場所、場所、場所：癌におけるサイクリンD1核局在の役割

細胞増殖の制御は、細胞の恒常性を維持する上で重要であり、このメカニズムの喪失はがん細胞の主要な特徴です。成長因子シグナル伝達の主な標的は、サイクリンD1依存性キナーゼ（D1-CDK4/6）です。その活性は、関連するポケットタンパク質107およびP130とともに網膜芽細胞腫タンパク質（RB）をリン酸化することによりG1相の進行を促進し、E2Fファミリー転写の阻害を抑制します。要因。サイクリンD1の蓄積は、転写、翻訳後の活性化、細胞周期全体の細胞局在など、複数のレベルで調節されます。サイクリンD1の過剰発現は多くのヒト癌で観察されていますが、D1を過剰発現するマウスがんモデルは、サイクリンD1駆動型がんを防ぐ追加の調節メカニズムを示唆する悪性表現型の開始におけるサイクリンD1の役割を確立することに依存していません。この記事では、サイクリンD1核局在の調節と癌におけるこれらの異常の有病率を調査する現在のデータの概要を示します。最後に、サイクリンD1細胞の局在化と癌におけるその調節を含む将来の研究の手段が対処されます。

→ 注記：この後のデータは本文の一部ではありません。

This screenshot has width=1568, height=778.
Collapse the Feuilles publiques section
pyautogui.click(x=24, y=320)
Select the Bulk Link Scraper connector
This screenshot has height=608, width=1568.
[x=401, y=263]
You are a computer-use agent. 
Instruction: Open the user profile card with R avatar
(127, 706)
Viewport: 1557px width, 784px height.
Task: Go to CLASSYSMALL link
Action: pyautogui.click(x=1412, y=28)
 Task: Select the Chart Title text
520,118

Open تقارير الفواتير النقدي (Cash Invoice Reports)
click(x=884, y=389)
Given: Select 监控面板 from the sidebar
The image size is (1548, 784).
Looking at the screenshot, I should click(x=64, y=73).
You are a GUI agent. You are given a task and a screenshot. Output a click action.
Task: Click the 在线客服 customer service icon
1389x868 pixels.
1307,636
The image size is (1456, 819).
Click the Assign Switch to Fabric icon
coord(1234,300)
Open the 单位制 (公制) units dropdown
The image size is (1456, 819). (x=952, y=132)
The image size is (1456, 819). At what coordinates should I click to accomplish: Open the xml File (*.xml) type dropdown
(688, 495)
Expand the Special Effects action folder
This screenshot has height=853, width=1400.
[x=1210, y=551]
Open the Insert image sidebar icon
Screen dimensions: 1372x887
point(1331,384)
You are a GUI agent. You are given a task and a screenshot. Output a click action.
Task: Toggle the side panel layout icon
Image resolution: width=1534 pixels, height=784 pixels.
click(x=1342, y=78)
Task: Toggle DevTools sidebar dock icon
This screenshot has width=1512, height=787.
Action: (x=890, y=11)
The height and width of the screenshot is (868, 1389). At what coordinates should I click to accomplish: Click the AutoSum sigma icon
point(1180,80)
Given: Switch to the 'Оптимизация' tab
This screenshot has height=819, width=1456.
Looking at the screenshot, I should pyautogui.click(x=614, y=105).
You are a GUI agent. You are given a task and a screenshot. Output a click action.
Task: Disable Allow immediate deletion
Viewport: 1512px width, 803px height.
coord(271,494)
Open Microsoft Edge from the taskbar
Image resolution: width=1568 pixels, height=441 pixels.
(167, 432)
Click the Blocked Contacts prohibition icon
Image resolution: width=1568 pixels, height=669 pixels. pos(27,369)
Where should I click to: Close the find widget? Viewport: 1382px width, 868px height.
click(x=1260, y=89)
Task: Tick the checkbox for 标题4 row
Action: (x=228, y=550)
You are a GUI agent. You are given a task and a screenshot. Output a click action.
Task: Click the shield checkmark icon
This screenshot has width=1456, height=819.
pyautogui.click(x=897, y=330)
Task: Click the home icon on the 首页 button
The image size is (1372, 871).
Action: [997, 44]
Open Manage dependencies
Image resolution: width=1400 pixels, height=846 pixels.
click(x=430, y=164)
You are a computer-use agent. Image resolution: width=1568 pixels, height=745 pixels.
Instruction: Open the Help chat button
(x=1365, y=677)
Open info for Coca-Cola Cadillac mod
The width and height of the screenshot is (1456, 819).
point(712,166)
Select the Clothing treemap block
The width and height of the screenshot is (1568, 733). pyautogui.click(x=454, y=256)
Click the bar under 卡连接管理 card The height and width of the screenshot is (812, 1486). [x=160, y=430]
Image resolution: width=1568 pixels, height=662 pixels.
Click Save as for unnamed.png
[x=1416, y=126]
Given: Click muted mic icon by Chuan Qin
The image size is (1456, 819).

The control of cell proliferation is crucial in maintaining cellular homeostasis and loss of this mechanism is a principle hallmark of cancer cells. A primary target of growth factor signaling is the cyclin D1-dependent kinase (D1-CDK4/6) whose activity promotes G1 phase progression by phosphorylating the retinoblastoma protein (Rb) along with related pocket proteins 107 and p130, relieving inhibition of E2F family transcription factors. Cyclin D1 accumulation is regulated at multiple levels including transcription, post-translational activation and cellular localization throughout the cell cycle. While overexpression of cyclin D1 has been observed in a number of human cancers, mouse cancer models overexpressing D1 have fallen short of establishing a role for cyclin D1 in the initiation of malignant phenotypes suggesting an additional regulatory mechanism exists that prevents cyclin D1-driven cancer. This article will present an overview of current data investigating the regulation of cyclin D1 nuclear localization and the prevalence of these aberrations in cancer. Finally, future avenues of research involving cyclin D1 cellular localization and its regulation in cancer will be addressed.